The correct option is D When the spring is in the state of maximum compression, the kinetic energy in the centre of mass frame is zero.

A block of mass m moving with velocity $v_0$ collide with a stationary

block of mass $M$ to which a spring of stiffness $k$ is attached.

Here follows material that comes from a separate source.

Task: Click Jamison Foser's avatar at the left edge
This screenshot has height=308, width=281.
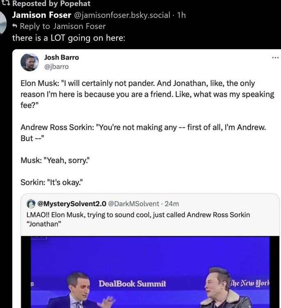Action: coord(3,23)
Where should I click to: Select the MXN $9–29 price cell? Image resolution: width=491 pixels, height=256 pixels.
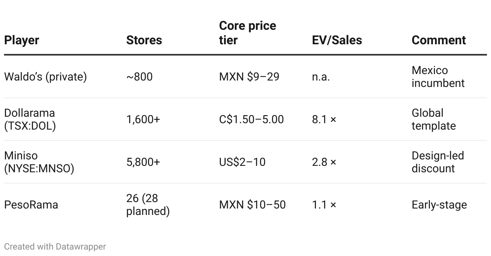[249, 76]
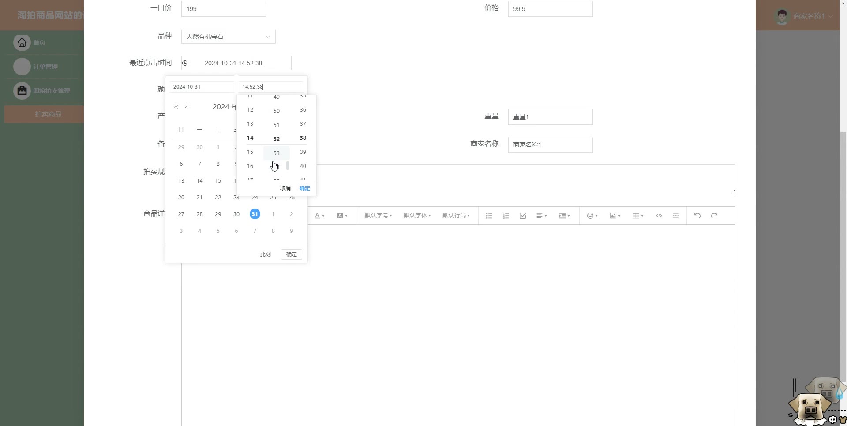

From the given diagram in the question,

The velocity of the center of mass is,

$v_{cm}=\frac{m{v}_0}{m+M}$. . . . .(1)

In the reference of center of mass,

Kinetic energy is $K=\frac{1}{2}m(v_0-v_{cm}{)}^2$

Center of mass is moving so the kinetic energy is now

$K^{\prime }=\frac{1}{2}M{v}_{cm}^2$

The kinetic energy of the system is,

$K.E=K+K^{\prime }$

$K.E=\frac{1}{2}m(v_0-v_{cm}{)}^2+\frac{1}{2}M{v}_{cm}^2$

substitue the value of $v_{cm}$ in the above equation and we get,

$K.E=\frac{1}{2}\frac{mM}{m+M}{v}_0^2$

when the spring is in the state of maximum compression, kinetic energy is equal to spring potential energy,

$K.E=\frac{1}{2}k{x}^2$ where, $k=$ spring constant

$\frac{1}{2}\frac{mM}{m+M}{v}_0^2=\frac{1}{2}k{x}^2$